Bullet climbing : une tendance virale aux conséquences mortelles
Le bullet climbing pourrait se traduire par « gravir un sommet à toute vitesse ». L’objectif : monter et redescendre une montagne d’un seul trait, souvent de nuit, avec très peu de pauses, parfois sans dormir, pour être parmi les premiers à admirer le lever du soleil.
Sur le Mont Fuji, cette pratique est devenue incontrôlable. Certains randonneurs s’élancent en pleine nuit, hors saison, malgré des températures négatives, des vents pouvant dépasser 100 km/h et une visibilité souvent réduite à quelques mètres.
Les risques sont multiples : mal aigu des montagnes, épuisement extrême, déshydratation, chutes dues à la fatigue. En 2024, six personnes ont perdu la vie sur les pentes du volcan.
Des sauvetages à répétition qui mobilisent des moyens colossaux
Hors saison, chaque intervention relève de l’exploit. Les sauveteurs doivent progresser dans des conditions extrêmes, parfois toute la nuit, pour secourir des randonneurs mal équipés ou totalement inconscients des dangers.
En hiver 2026, malgré la fermeture officielle des sentiers, plusieurs personnes ont été interceptées en train de grimper clandestinement. Parmi elles, un étudiant chinois, emmitouflé dans une combinaison épaisse, a mobilisé une dizaine de secouristes jusqu’au petit matin après s’être cassé la jambe. Il expliquera vouloir simplement « profiter de la beauté des paysages enneigés ».
Un an plus tôt, en avril, un autre randonneur de 27 ans avait été secouru… deux fois en moins d’une semaine. D’abord en détresse respiratoire à 3 000 mètres d’altitude. Puis, à peine sorti de l’hôpital, il était remonté pour récupérer son téléphone perdu lors de la première ascension.
Le surtourisme menace le statut UNESCO du Mont Fuji
Derrière ces comportements à risque se cache un problème plus large : le surtourisme. Chaque année, des centaines de milliers de visiteurs affluent sur le volcan, mettant en péril son écosystème et son image.
Les autorités japonaises craignent même pour le maintien de son inscription au patrimoine mondial de l’UNESCO. Sur certains points de vue, trop populaires sur les réseaux sociaux, des montagnes de déchets ont été laissées par les visiteurs.
Dans un geste très symbolique, une ville voisine a même installé un filet géant pour bloquer la vue sur le volcan et décourager les foules venues uniquement pour une photo.
Des mesures de plus en plus strictes pour freiner les comportements dangereux
Face à l’urgence, le Japon a durci sa réglementation.
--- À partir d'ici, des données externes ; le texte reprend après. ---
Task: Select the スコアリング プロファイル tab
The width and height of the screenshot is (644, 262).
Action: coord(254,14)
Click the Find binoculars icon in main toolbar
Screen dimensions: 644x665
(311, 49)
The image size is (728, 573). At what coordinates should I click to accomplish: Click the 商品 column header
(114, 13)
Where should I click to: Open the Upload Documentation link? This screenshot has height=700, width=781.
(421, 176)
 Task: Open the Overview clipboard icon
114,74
Depuis 2024, l’ascension du Mont Fuji est devenue payante. En 2025, le tarif a été doublé : plus de 20 euros pour accéder au sommet.
Le nombre de randonneurs est désormais limité à 4 000 personnes par jour sur le sentier principal. Mais ce n’est pas tout.
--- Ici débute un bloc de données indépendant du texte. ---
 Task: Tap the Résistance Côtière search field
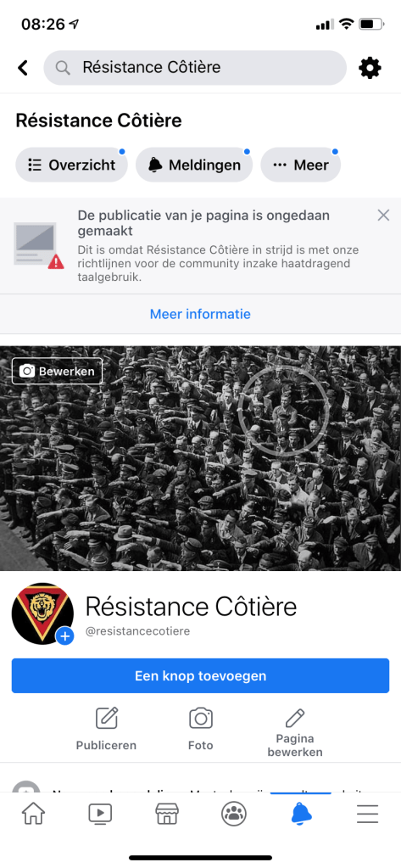(195, 68)
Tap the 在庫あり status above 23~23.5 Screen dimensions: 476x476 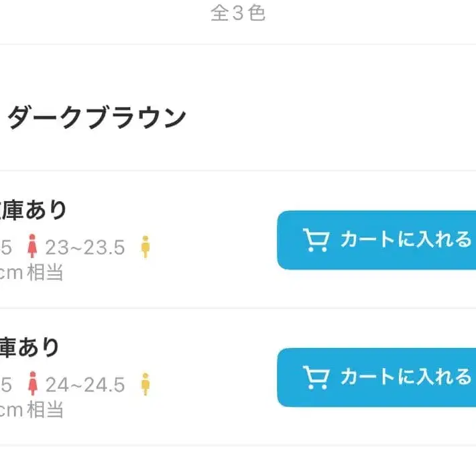click(x=34, y=210)

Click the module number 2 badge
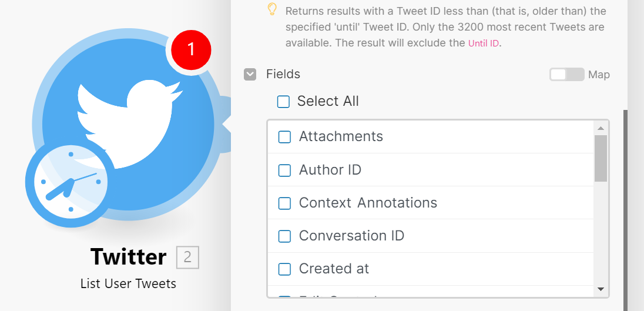coord(187,258)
Grimper sur des sentiers fermés expose désormais les contrevenants à une amende pouvant atteindre 1 800 euros et jusqu’à six mois de prison. Une décision rare dans le monde de la randonnée, mais jugée nécessaire face à la multiplication des accidents.
Quand la quête de performance fait oublier la montagne
Le Mont Fuji n’est pas un simple décor Instagram. C’est un volcan actif, une montagne sacrée, et un environnement extrême qui ne pardonne pas l’erreur. Le phénomène du bullet climbing illustre une dérive plus globale : celle d’une randonnée transformée en défi de vitesse, au détriment de la sécurité et du respect du milieu naturel.
Au Japon, le message est désormais clair : la montagne n’est pas un terrain de jeu sans règles. Et ceux qui l’oublient risquent désormais bien plus qu’un lever de soleil manqué.